You might hear the term from time to time, "did you put money in your 401k this year?". "Did you max out your IRA?". Maybe you've never heard of these terms. Maybe your employer doesn't even offer you a 401k. For that reason, you absolutely should read up on what they mean!

In the United States, we pay something called "capital gains tax" on investments. Selling stocks, houses, and crypto is typically taxed at 15%. (but you have to own it for at least a year, if you sell within a year, its taxed as if its regular income).

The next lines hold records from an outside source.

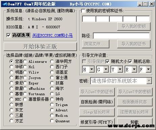Viewport: 156px width, 130px height.
Task: Click the first key segment input box
Action: 89,19
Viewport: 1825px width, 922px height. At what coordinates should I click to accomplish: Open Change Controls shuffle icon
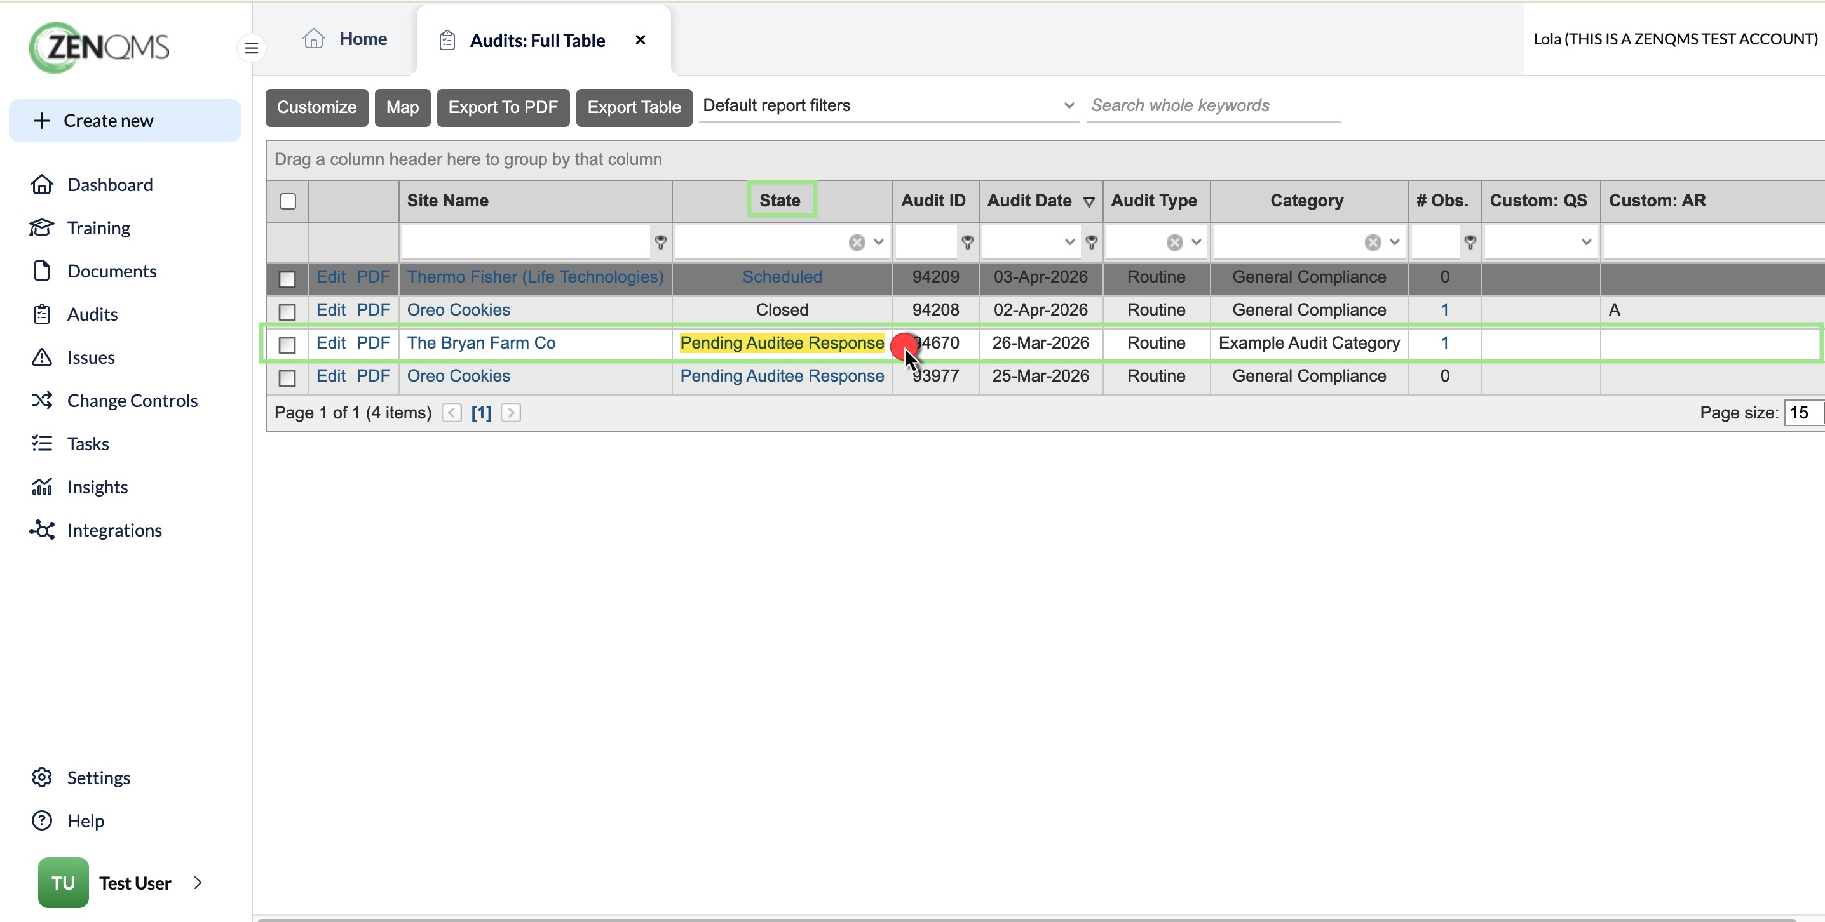click(x=42, y=400)
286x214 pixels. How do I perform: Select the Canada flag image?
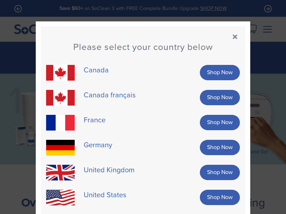60,73
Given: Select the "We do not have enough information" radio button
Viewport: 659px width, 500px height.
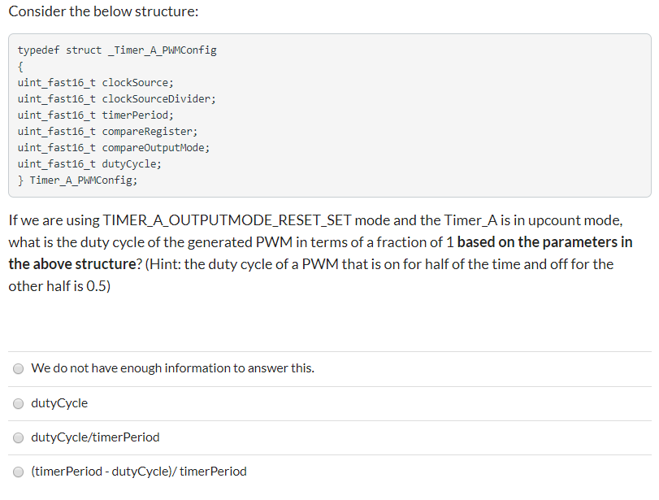Looking at the screenshot, I should [18, 369].
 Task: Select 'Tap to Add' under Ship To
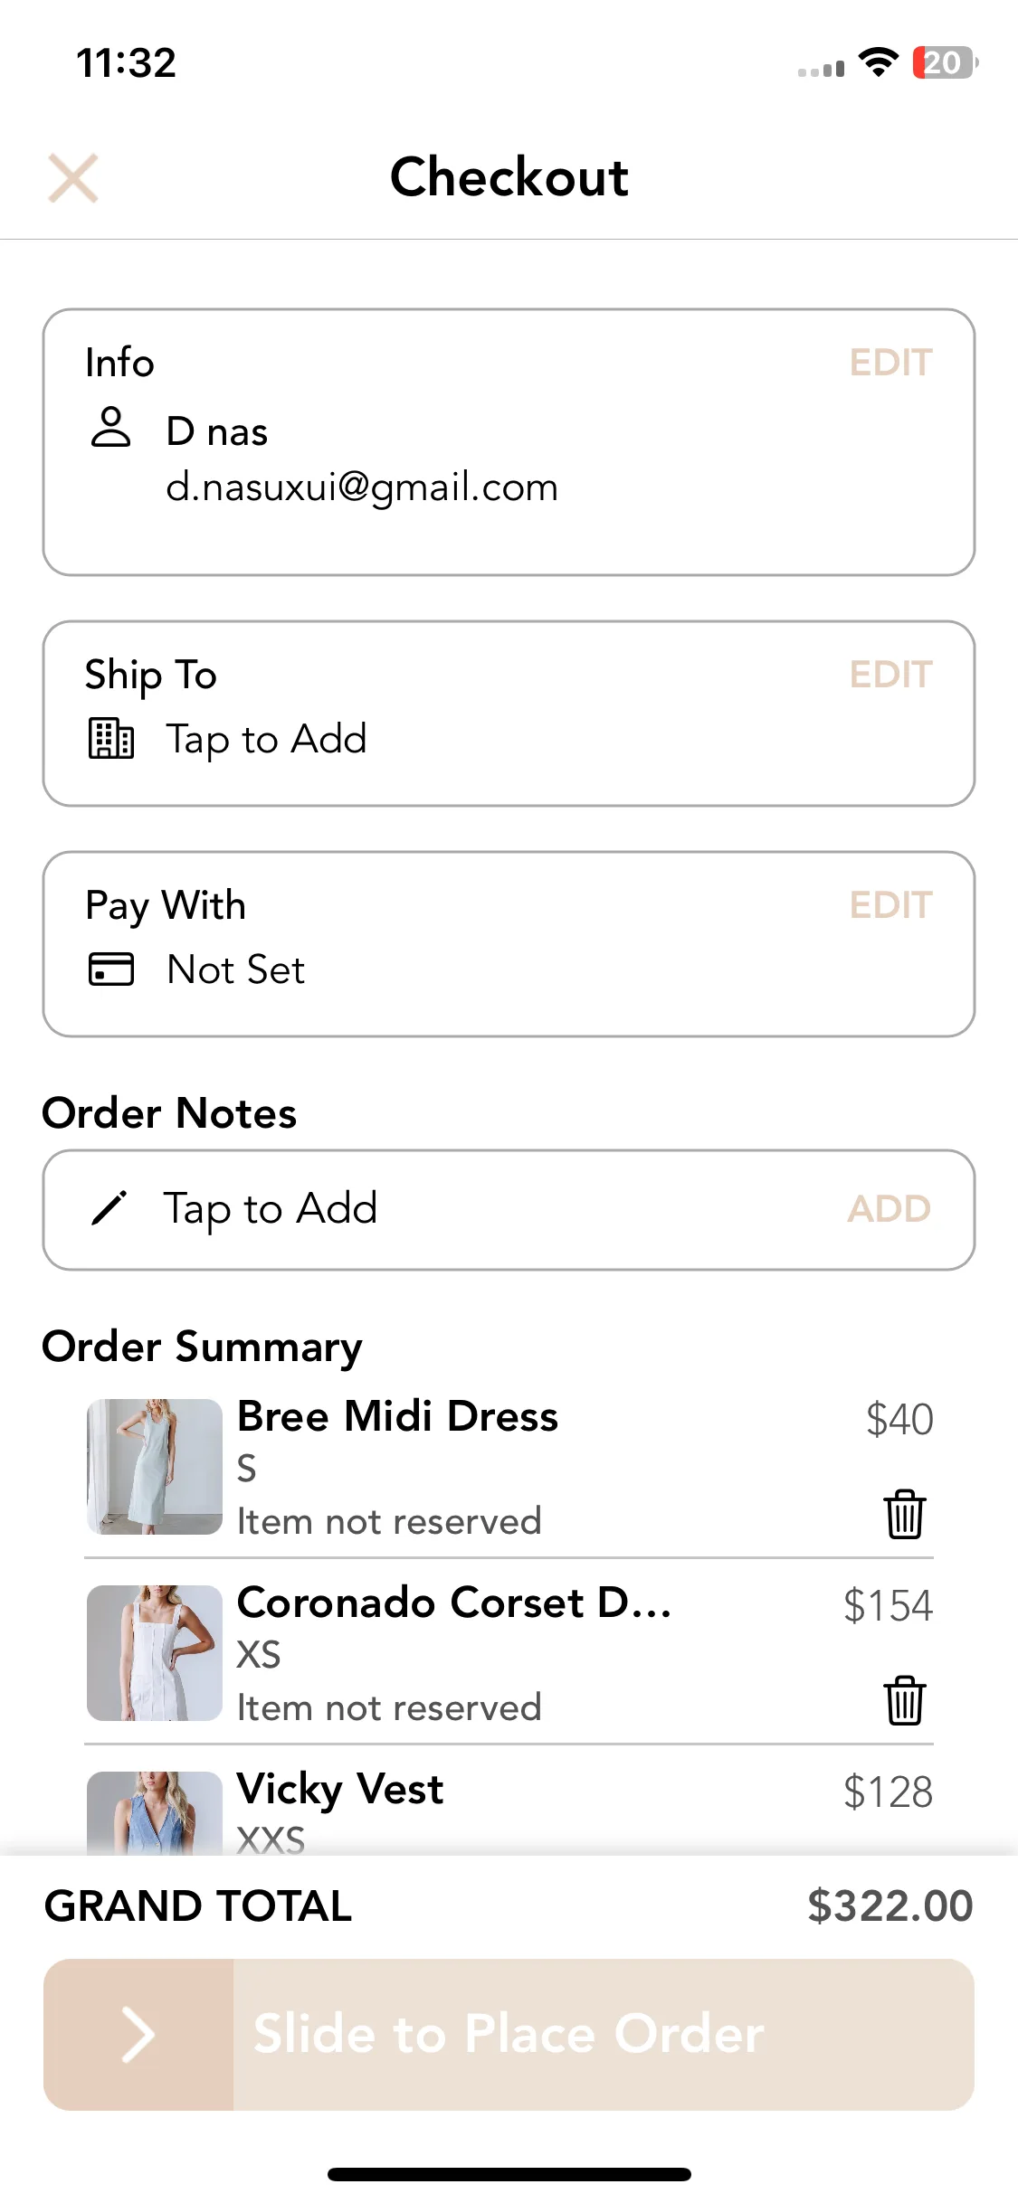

What makes retirement accounts special is that you don't have to pay capital gains tax. The downside is you generally can't access this money until you are 59 1/2 years old. The 401k can be especially good because many employers match a part of what you put into the 401k (they'll say something like "we will add $1 for every $1 you contribute, until it hits 1% of your income. So if you make 100,000k a year, you need to contribute $1,000 dollars and then they'll add $1,000. This is money you have to take advantage of and consider with your job offers!)

The government encourages this because they don't want you to be poor when you are old. Social Security will not be enough for most old people, it should be thought of as a backup plan so you aren't completely starving. You should start when you are young. If you put in $5,000 dollars in when you are 25, the day you turn 65 that money will be worth $33,523, assuming a modest 5% a year of gains! So lets recap

  1. If your employer offers 401k matching, make sure you contribute the minimum to get that money.
  2. It might not make sense to put a whole lot of money in here, but try to stash away a little each year, you'll be grateful in the future.

Traditional Vs. Roth

Now comes the hard part! You have the option on making your contributions either Traditional or Roth. These accounts are tax advantaged because you don't pay capital gains on them, but you still have to pay income tax on the money you make! You just have the option of getting taxed now on the income, or getting taxed later.

Lets say you make $60,000 a year. The tax rate for income between $48,476 to $103,350 is 22%. So if you put $10,000 into a traditional 401k, your taxable income drops to $50,000 a year, and your tax bill for 2025 is reduced by $2200 a year.

 

To explain this write out the equation [(1 - tax rate)*income] * [(1 + return rate)^ years] show you can re arrange to income * [(1 + return rate)^ years] * [(1 - tax rate)] and it equal the same thing. And since its equal the same thing if you tax it later, it also means if you tax now, then have capital gains tax, thats still worse than taxing the whole thing with gains after 20 years.